> [PFLICHTAUFGABE 1]: Fass im Textauszug über die Halbinsel Eiderstedt den Absatz, der mit „Große Nagelrochen schweben“ anfängt, kürzer in zwei Sätzen zusammen.

---- TEXTAUSZUG

Halbinsel Eiderstedt: Wat(t) für alle Sinne

Mitten im Nationalpark Schleswig-Holsteinisches Wattenmeer liegt die Halbinsel Eiderstedt – und lädt ein, zum 20-jährigen Bestehen des größten Naturparks zwischen Nordkap und Sizilien Wat(t) mit allen Sinnen zu erleben.

Große Nagelrochen schweben majestätisch durch das Wasser. Wenig weiter gräbt sich ein Sternrochen zur Tarnung in den Sand ein. Perfekt tarnen kann sich auch der Stechrochen, der von Tönninger Krabbenfischern an der Eidermündung gefangen und nun im Multimar Wattforum eine neue Heimat gefunden hat.

Neben Rochen lassen sich in den 17 Aquarien des zentralen Infozentrums für den Nationalpark Schleswig-Holsteinisches Wattenmeer auch Katzenhaie, Dorsche, Quallen und Seepferdchen entdecken – mehr als 250 Arten von Fischen, Muscheln, Krebsen und Schnecken zeigt die Erlebnisausstellung, die 1999 in Tönning eröffnete.

--------

> [PFLICHTAUFGABE 2]: Schreib die Einträge neu, angefangen bei der Zeile mit „Where should I click to: Click the angle“ bis einschließlich zum Ende der Einträge, und setz dabei „rotation field“ anstelle von „angle field“ ein. Alles andere bleibt gleich, und die Bilder lässt du weg.

---- VORLIEGENDE EINTRÄGE

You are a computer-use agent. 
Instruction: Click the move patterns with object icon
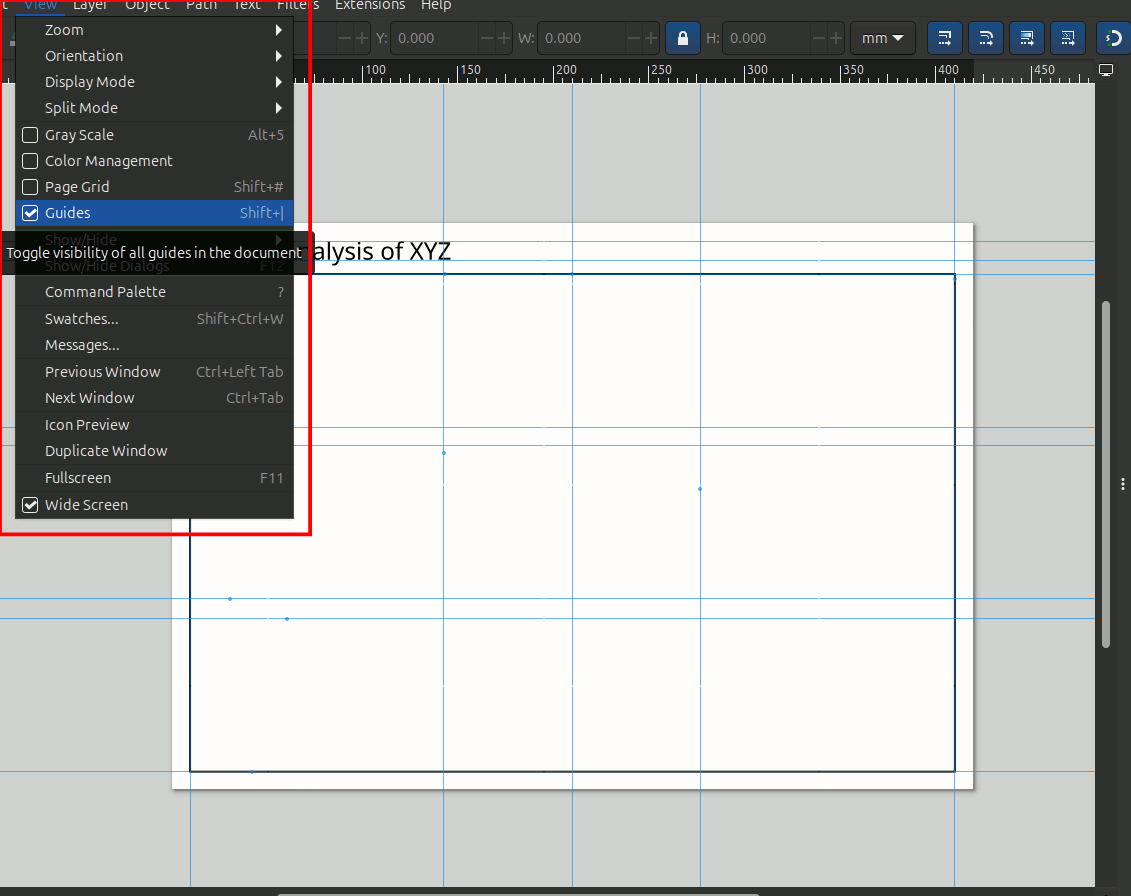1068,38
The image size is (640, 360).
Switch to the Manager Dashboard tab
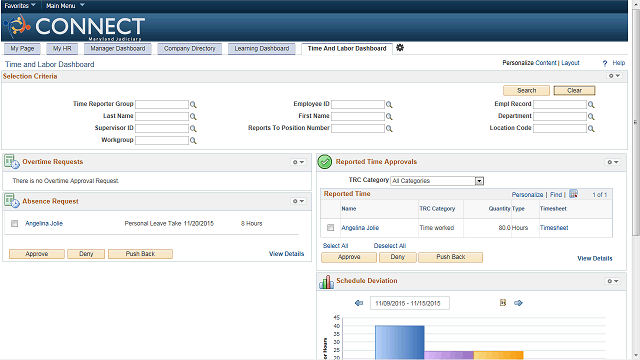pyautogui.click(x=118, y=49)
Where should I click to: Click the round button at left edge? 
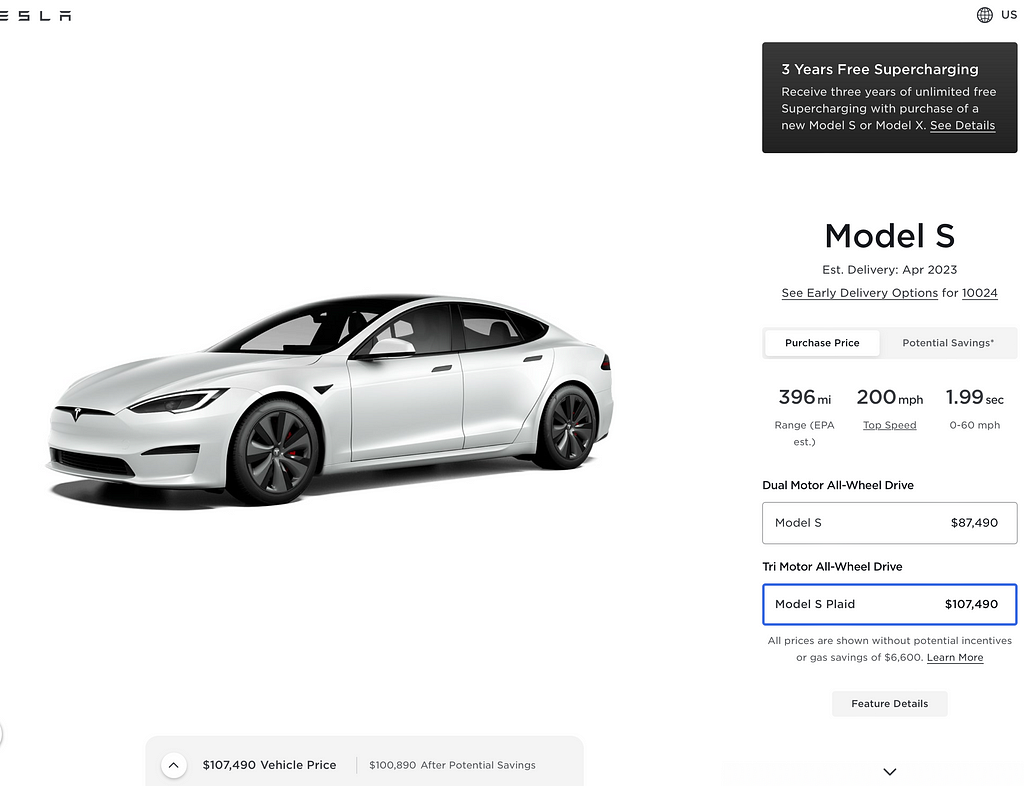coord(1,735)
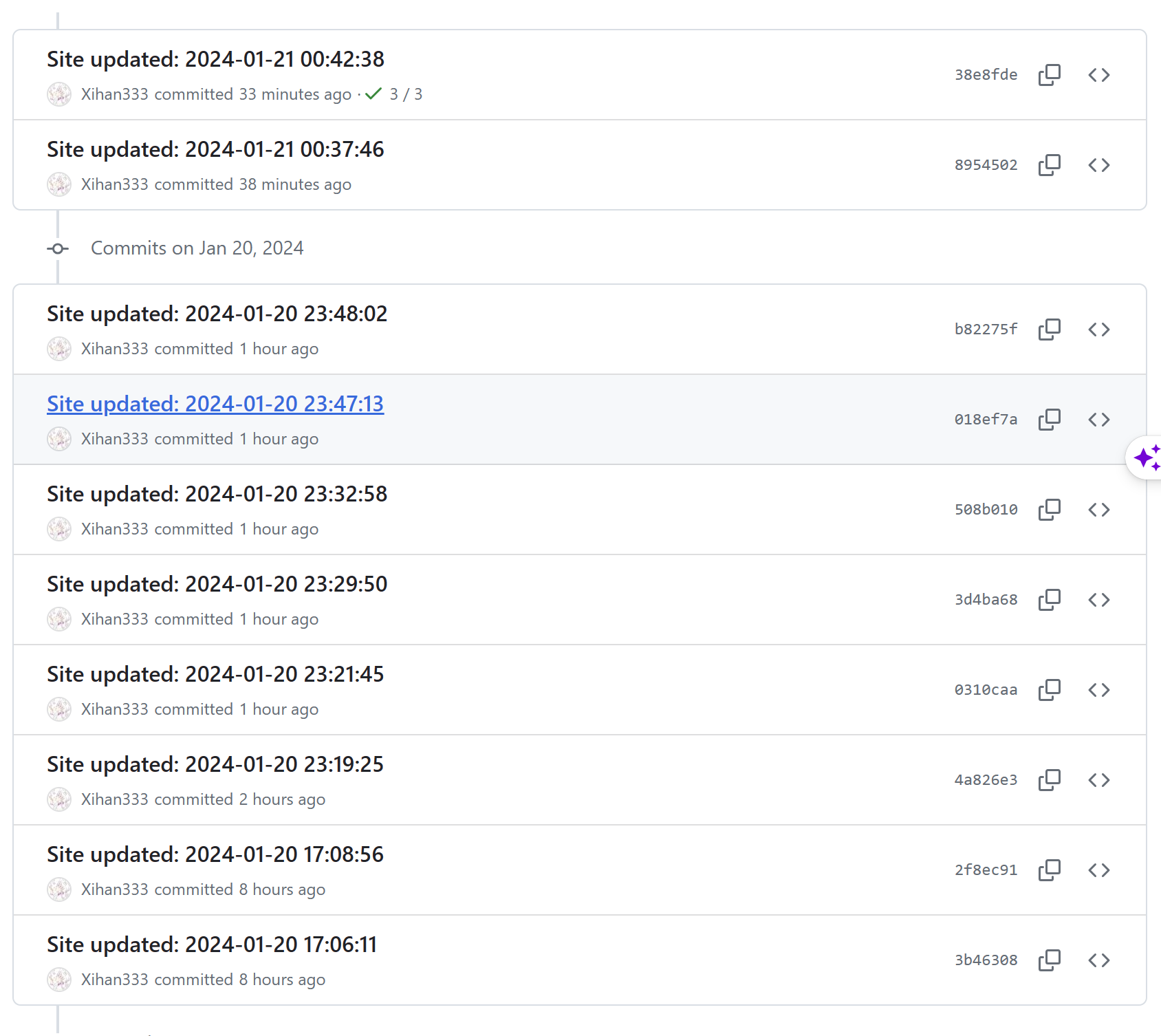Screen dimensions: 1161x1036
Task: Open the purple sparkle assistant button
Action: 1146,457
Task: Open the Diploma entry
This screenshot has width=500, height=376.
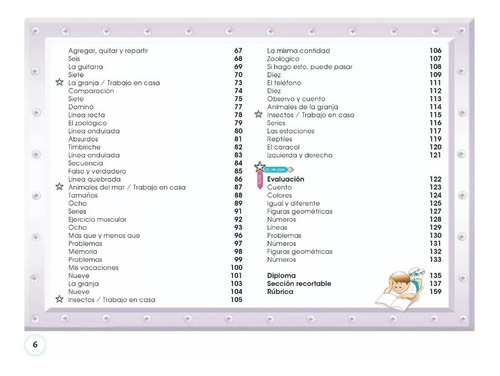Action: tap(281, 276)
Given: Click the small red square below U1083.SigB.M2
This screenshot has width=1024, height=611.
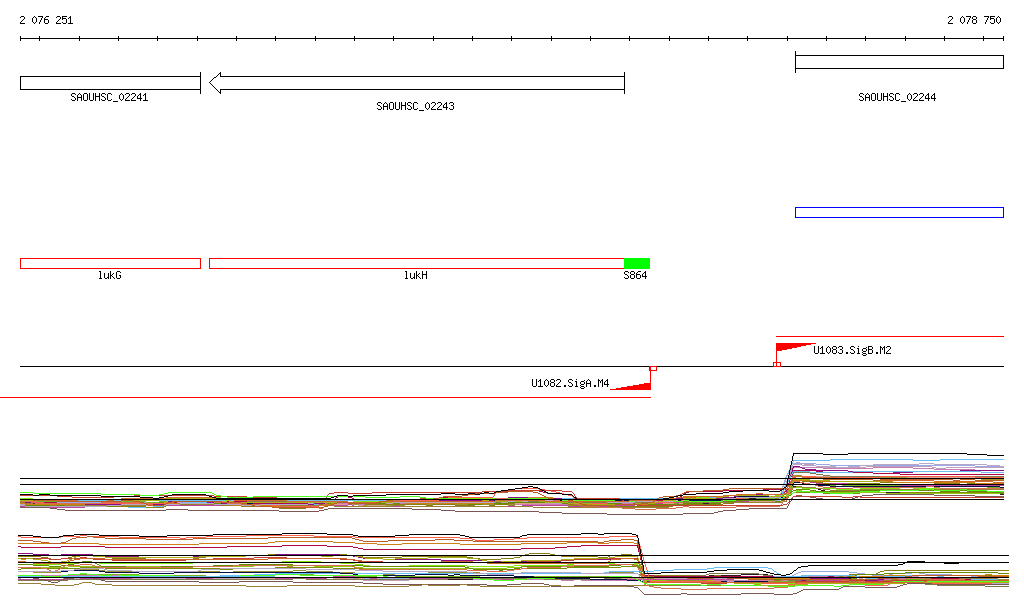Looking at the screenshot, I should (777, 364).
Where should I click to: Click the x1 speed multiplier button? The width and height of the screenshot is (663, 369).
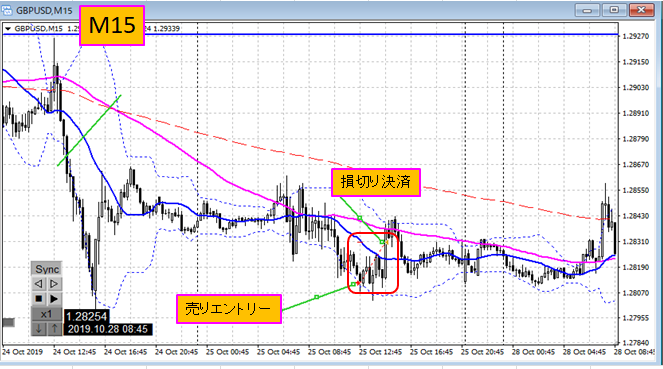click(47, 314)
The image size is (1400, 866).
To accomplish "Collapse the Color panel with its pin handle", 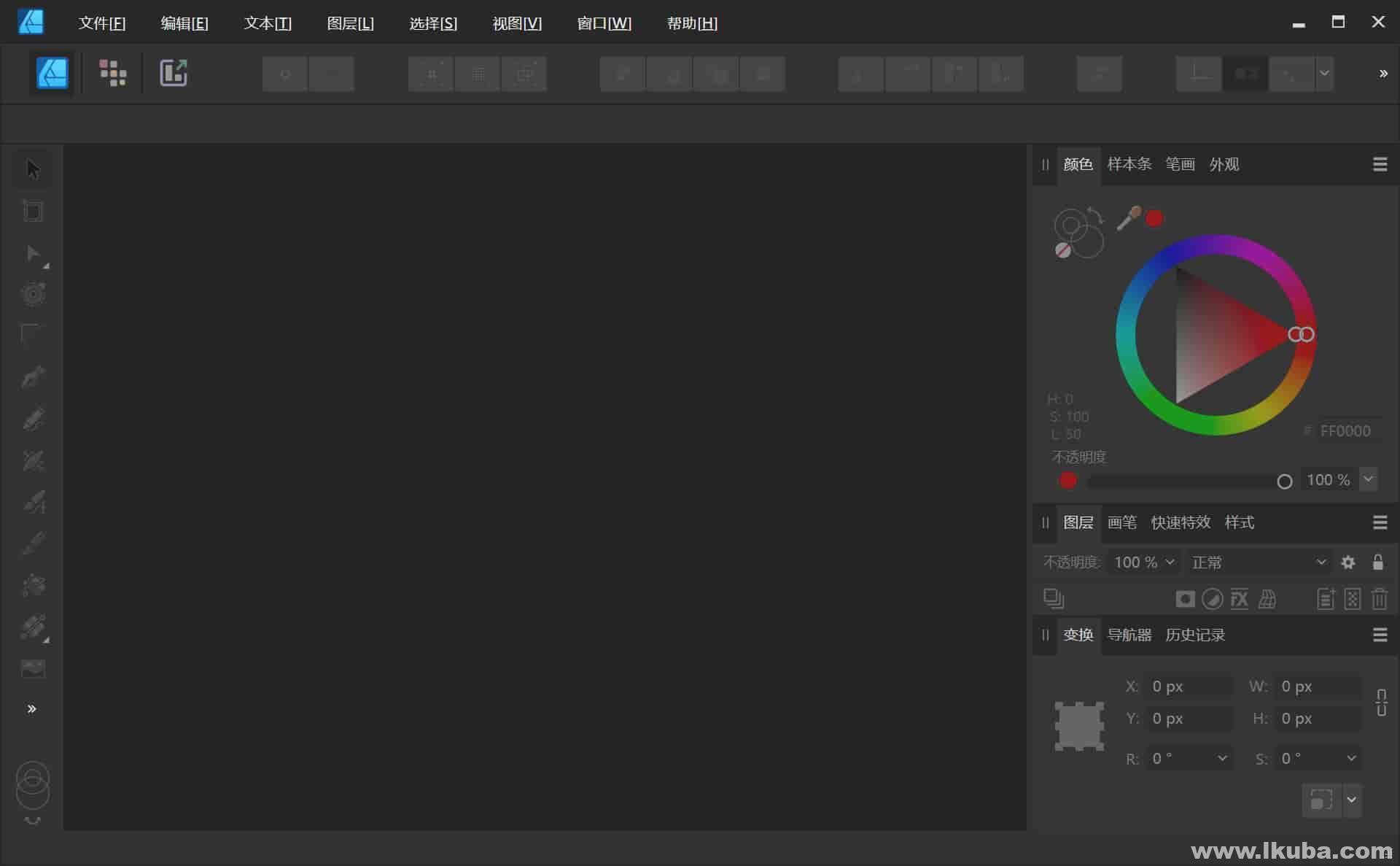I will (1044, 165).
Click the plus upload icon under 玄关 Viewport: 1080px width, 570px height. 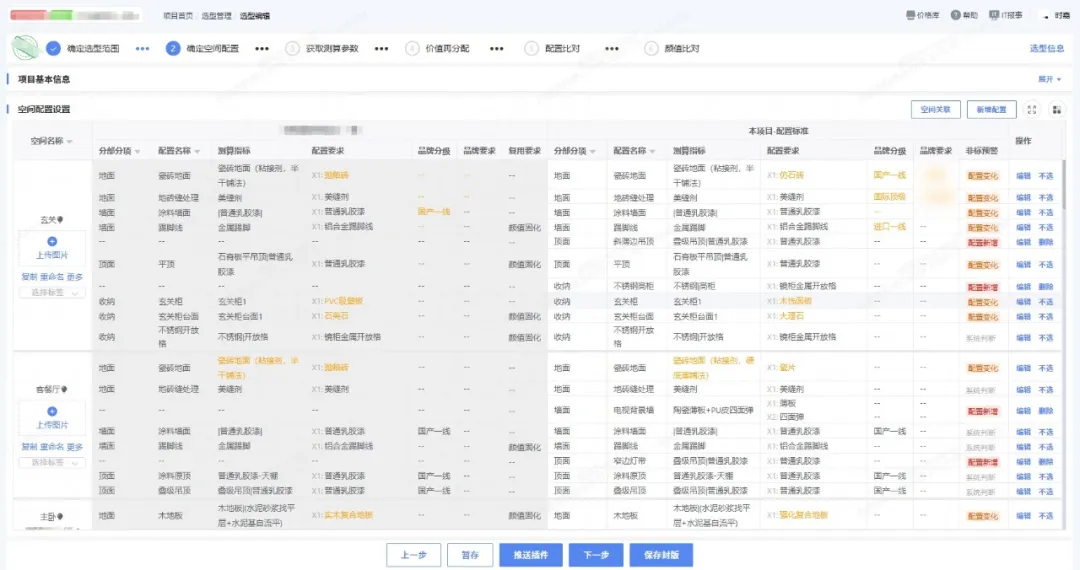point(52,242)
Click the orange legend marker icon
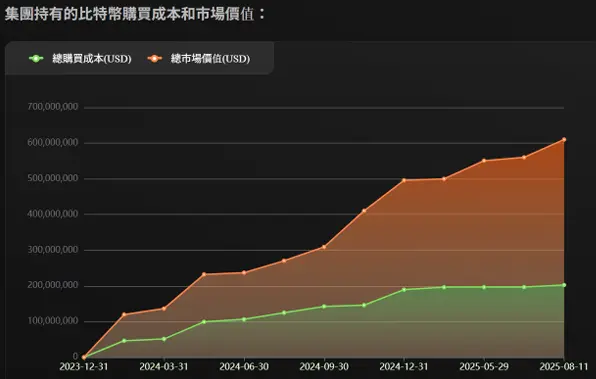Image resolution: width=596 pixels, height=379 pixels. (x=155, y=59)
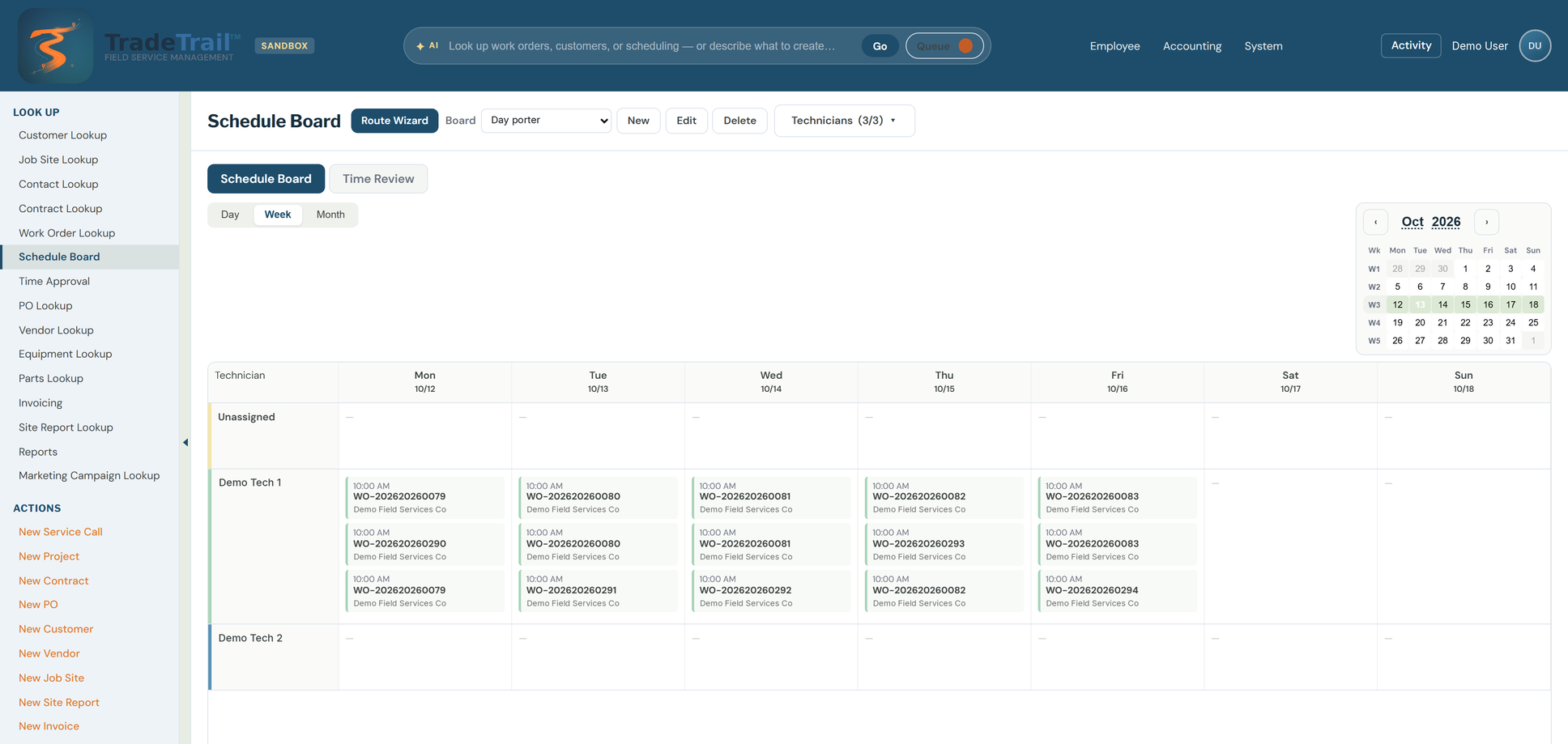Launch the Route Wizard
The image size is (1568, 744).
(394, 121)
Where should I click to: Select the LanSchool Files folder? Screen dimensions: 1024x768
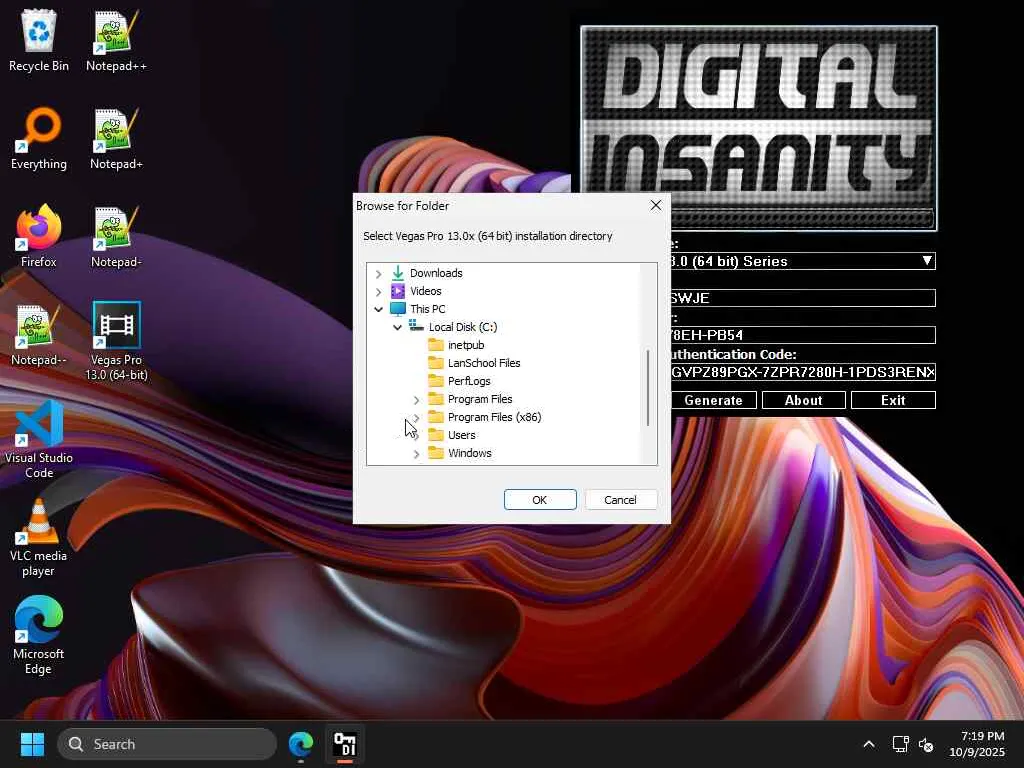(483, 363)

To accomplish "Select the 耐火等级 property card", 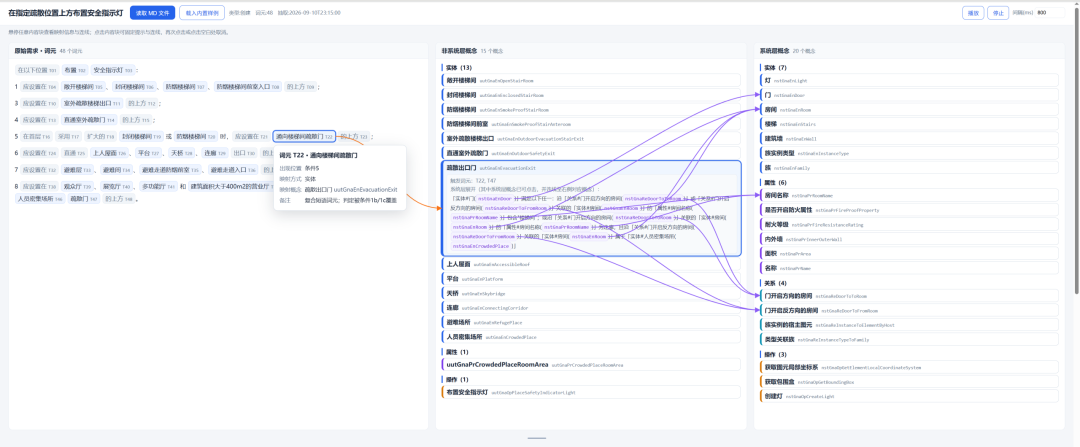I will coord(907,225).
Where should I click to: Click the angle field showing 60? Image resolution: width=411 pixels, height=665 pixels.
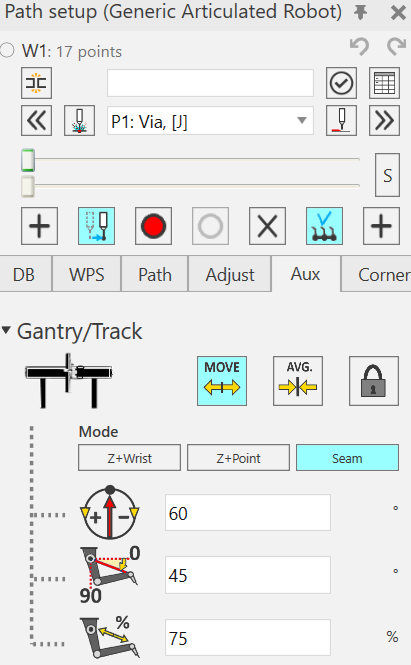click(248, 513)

--------

> [VOLLSTÄNDIGE AUSGABE 1]: Große Nagelrochen schweben durchs Wasser, und ein Sternrochen gräbt sich zur Tarnung in den Sand ein. Auch der Stechrochen tarnt sich gut: Tönninger Krabbenfischer haben ihn an der Eidermündung gefangen, und jetzt lebt er im Multimar Wattforum.

> [VOLLSTÄNDIGE AUSGABE 2]:
Where should I click to: Click the rotation field showing 60? Image resolution: width=411 pixels, height=665 pixels.
click(248, 513)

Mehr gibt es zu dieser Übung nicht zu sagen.